### The problem
Express the data as a JSON list of strings, starting at the line that contains "You are a GUI" and ending at the end of the data, with one string per line and blank lines omitted. Leave the pictures out of the output.

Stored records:
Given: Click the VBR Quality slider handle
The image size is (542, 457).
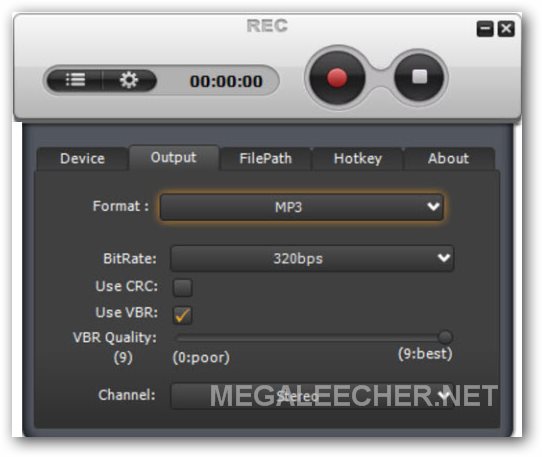Looking at the screenshot, I should [445, 337].
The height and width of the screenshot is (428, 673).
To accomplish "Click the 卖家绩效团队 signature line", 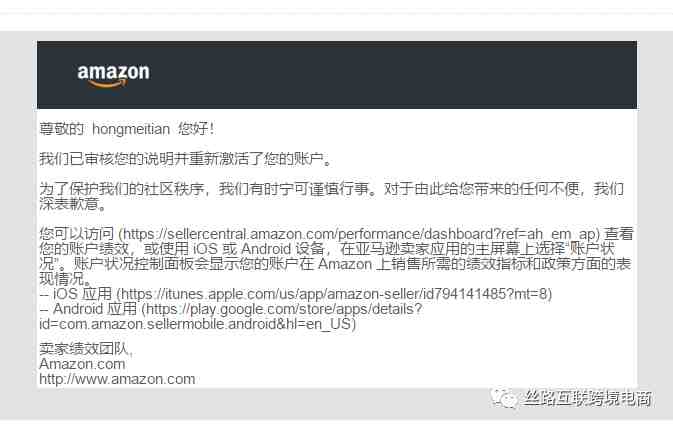I will pos(86,349).
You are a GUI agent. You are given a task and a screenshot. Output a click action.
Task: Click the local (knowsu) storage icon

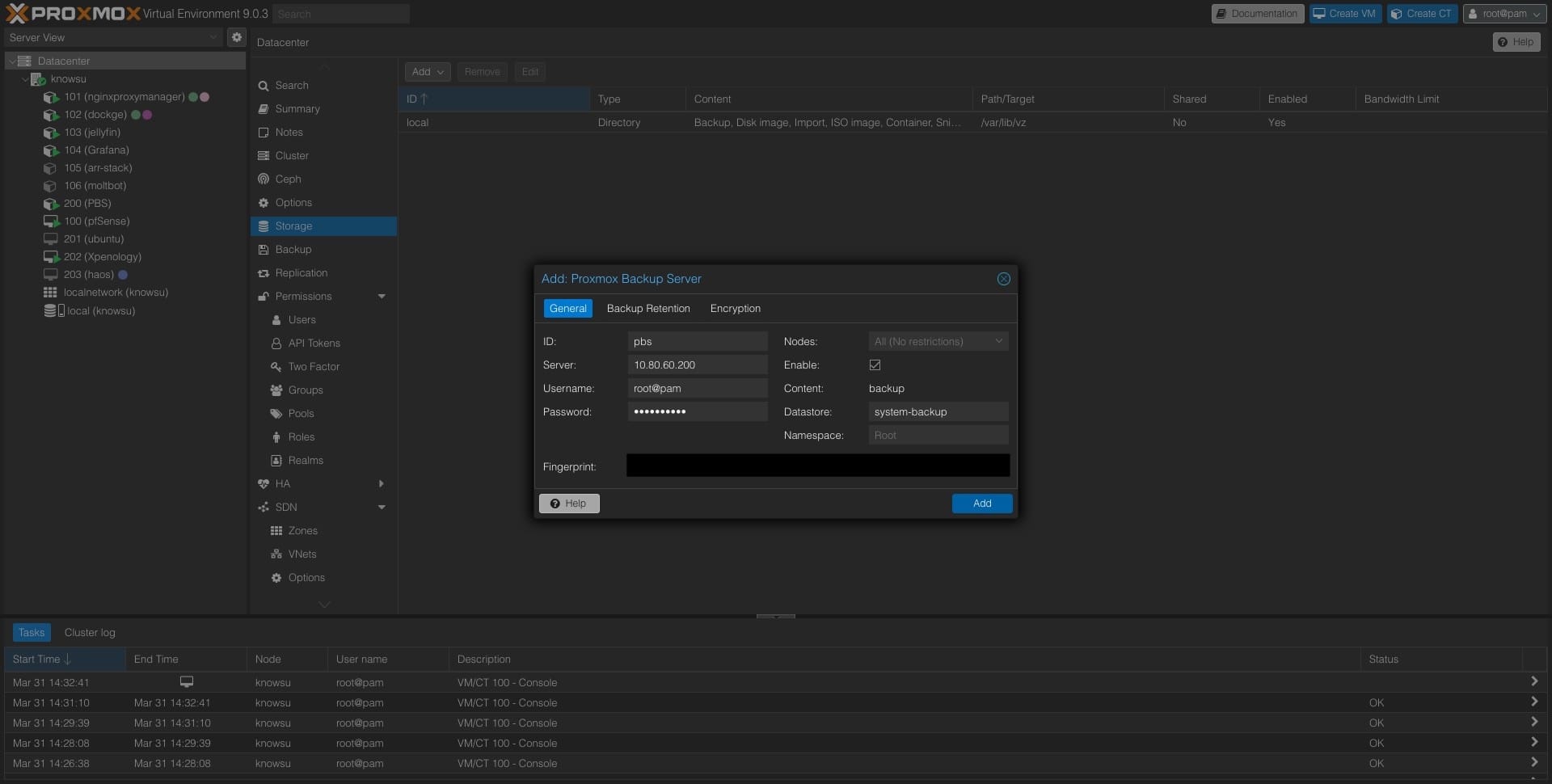pyautogui.click(x=53, y=311)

### Complete response
[
  "You are a GUI agent. You are given a task and a screenshot. Output a click action.",
  "Task: Click the local (knowsu) storage icon",
  "pyautogui.click(x=53, y=311)"
]